What the Modified Sgarbossa Criteria Calculator does
This calculator applies the Smith-modified Sgarbossa criteria to help identify acute myocardial infarction (STEMI, now often described as acute coronary occlusion) in patients whose ECG shows a left bundle branch block (LBBB) or a ventricular paced rhythm. In these rhythms the QRS complex and ST segments are already abnormal, so the usual ST-elevation thresholds do not apply and a true infarction can be easily missed. The modified criteria give a structured, evidence-based way to flag an ECG as concerning.
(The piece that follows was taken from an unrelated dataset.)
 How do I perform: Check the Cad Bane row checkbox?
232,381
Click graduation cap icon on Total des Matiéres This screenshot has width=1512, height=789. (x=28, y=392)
The tool checks three independent criteria and reports the result as Positive or Negative. The rule is positive if any single criterion is met.
How to use it
Answer the three criteria for the ECG in front of you:
- Criterion 1 – Concordant ST elevation: choose Yes if any lead with a predominantly positive (upright) QRS shows ST elevation of at least 1 mm.
- Criterion 2 – Concordant ST depression: choose Yes if lead V1, V2, or V3 shows ST depression of at least 1 mm.
- Criterion 3 – Excessively discordant ST elevation: for a lead with a predominantly negative QRS, enter the amount of ST elevation in millimetres and the depth of the S wave that precedes it. The calculator works out the ST/S ratio for you.
The result updates to show which criteria are met and the overall interpretation.
The formula explained
The first two criteria are simple yes/no checks. The third criterion — the key change introduced by Smith and colleagues in 2012 — replaces the original absolute "≥ 5 mm" rule with a proportion. It compares the discordant ST elevation with the depth of the S wave in the same lead:
$$ R = \frac{a}{b} $$
where a is the discordant ST elevation (in mm) and b is the depth of the preceding S wave (in mm). Criterion 3 is met when the ST segment is elevated by at least 1 mm and the ratio R is at least 0.25 — that is, when the discordant ST elevation reaches 25% or more of the S-wave depth. In the original sign convention this is written as an ST/S ratio of −0.25 or more negative, because the discordant elevation sits opposite the deep S wave. The modified rule is positive whenever criterion 1, criterion 2, or criterion 3 is satisfied.
Worked example
Suppose an ECG in LBBB shows no concordant ST elevation and no concordant ST depression in V1–V3, but lead V2 (with a deep, negative QRS) has 3 mm of ST elevation on top of an S wave that is 10 mm deep. The ratio is:
$$ R = \frac{3}{10} = 0.30 $$
Because the ST elevation is at least 1 mm and the ratio 0.30 is greater than 0.25, criterion 3 is met. With one criterion satisfied, the Modified Sgarbossa result is Positive, which should prompt urgent evaluation for acute coronary occlusion.
Frequently asked questions
How is the modified rule different from the original Sgarbossa score? The original 1996 criteria used a weighted point system — 5 points for concordant ST elevation, 3 for concordant ST depression, and 2 for at least 5 mm of discordant elevation — and called a total of 3 or more positive. The modified rule keeps the first two criteria, replaces the absolute 5 mm cut-off with the ST/S ratio of 0.25, and is positive if any one criterion is met, which improves sensitivity for occlusion MI.
Does a negative result rule out a heart attack? No. A negative result lowers suspicion but does not exclude acute coronary occlusion. Serial ECGs, clinical context, and troponin testing remain essential, and a patient with ongoing ischaemic symptoms should be managed accordingly.
Can I use this with a ventricular paced rhythm? Yes. The modified Sgarbossa criteria have been validated for both left bundle branch block and ventricular paced rhythms, in which the QRS is similarly wide and discordant.